Tuesday, September 7, 2010
Malaysian Foreign Minister - Datuk Seri Anifah Aman (right) shaking hands with the Indonesian Foreign Minister Dr Marty Natalegawa (left) after the 6th September 2010 meeting in Kota Kinabalu, Sabah, Malaysia to resolve the maritime dispute.
KOTA KINABALU, Malaysia, 6th September, 2010 — Malaysia and Indonesia on Monday, 6th September 2010, moved to calm a maritime border dispute that has sparked angry protests, with their foreign ministers agreeing to take action to prevent a repeat incident.
Malaysian Foreign Minister Anifah Aman met his Indonesian counterpart Marty Natalegawa in eastern Sabah state after last month's flare-up triggered by the detention of Malaysian fishermen and Indonesian officials in disputed waters.
In the ensuing protest, human faeces were flung at the Malaysian embassy in Jakarta, forcing security at the Malaysian mission to be stepped up.
"Both nations agreed that preventive measures will be required to prevent a recurrence of the August 13 incident, and appropriate action will be taken to resolve various maritime border issues," the two ministers said.
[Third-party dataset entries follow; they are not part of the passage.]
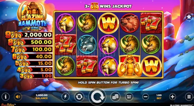Viewport: 194px width, 106px height.
Task: Decrease bet with minus button
Action: pyautogui.click(x=145, y=96)
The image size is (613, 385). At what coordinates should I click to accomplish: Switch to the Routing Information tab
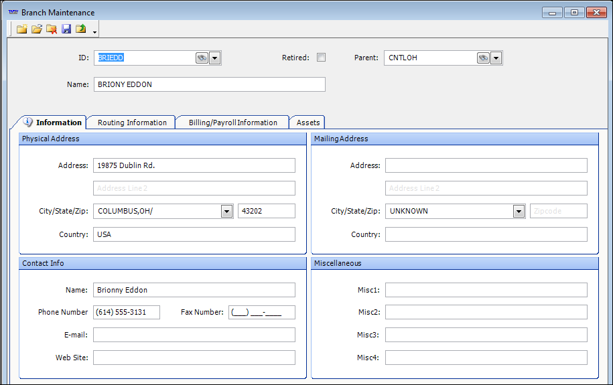point(132,123)
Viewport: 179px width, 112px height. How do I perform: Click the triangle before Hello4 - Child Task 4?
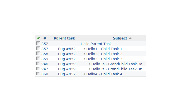click(x=84, y=74)
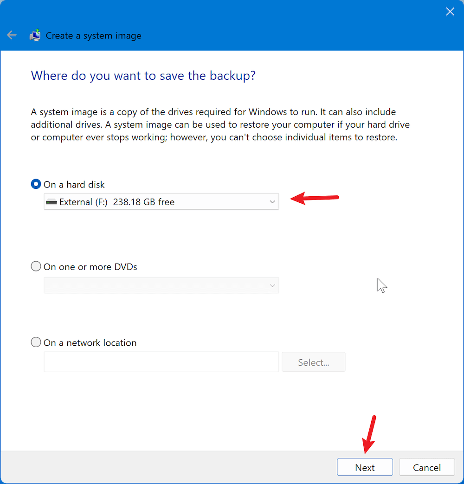Select the 'On a hard disk' radio button

(x=36, y=184)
"Two technical meetings will be held before the end of the year," they said in a joint statement after the meeting held in Sabah in the Malaysian part of Borneo, a vast island shared with Indonesia.
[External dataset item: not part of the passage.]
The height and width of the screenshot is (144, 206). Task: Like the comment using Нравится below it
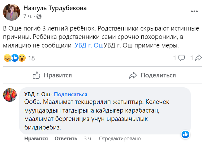click(x=36, y=138)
In an initial step, fishing vessels from both countries will be required to install a tracking system which will enable enforcement authorities to monitor their positions and issue warning notices in the case of encroachment.
Seven Malaysian fishermen were detained in disputed waters off southern Malaysia last month, by Indonesian authorities who accused them of straying into their territory.
Three of the Indonesian officials were detained by Malaysian maritime authorities who intercepted the group as they were being taken back to Indonesia.
All those involved have been released but the spat saw both countries send protest notes to the other.
Anifah said the whole incident was regrettable but insisted that the detention of the Indonesian fisheries enforcement officials was in line with Malaysian standard operating procedure.
"I want to make it clear that the treatment meted out to the three officials was not as bad as what was reported by sections of the Indonesian media," he told a press conference.
"However, in the aftermath of the incident, Malaysian enforcement officials will no longer handcuff Indonesian enforcement officials nor make them wear ?detainee uniforms?, if and when they are detained," he said.
Natalegawa said both sides agreed that intensifying negotiations -- which have already dragged on for 16 rounds with no resolution -- was the best way to avoid a recurrence of the problem.
"These meetings will come out with one standard operating procedure and rule of engagement for the enforcement units of both countries to engage when faced with a similar situation," he said.
The meetings aimed at resolving the maritime border issue will be held in Kuala Lumpur in October 11 and 12 and in Jakarta on November 23-24.
Anifah said discussions would cover zones in the Sulawesi Sea, the southernmost part of the Straits of Malacca, the South China Sea, and possibly the Singapore Straits.
Malaysia said last week that if there was no resolution, the border dispute could end up in the International Court of Justice in The Hague.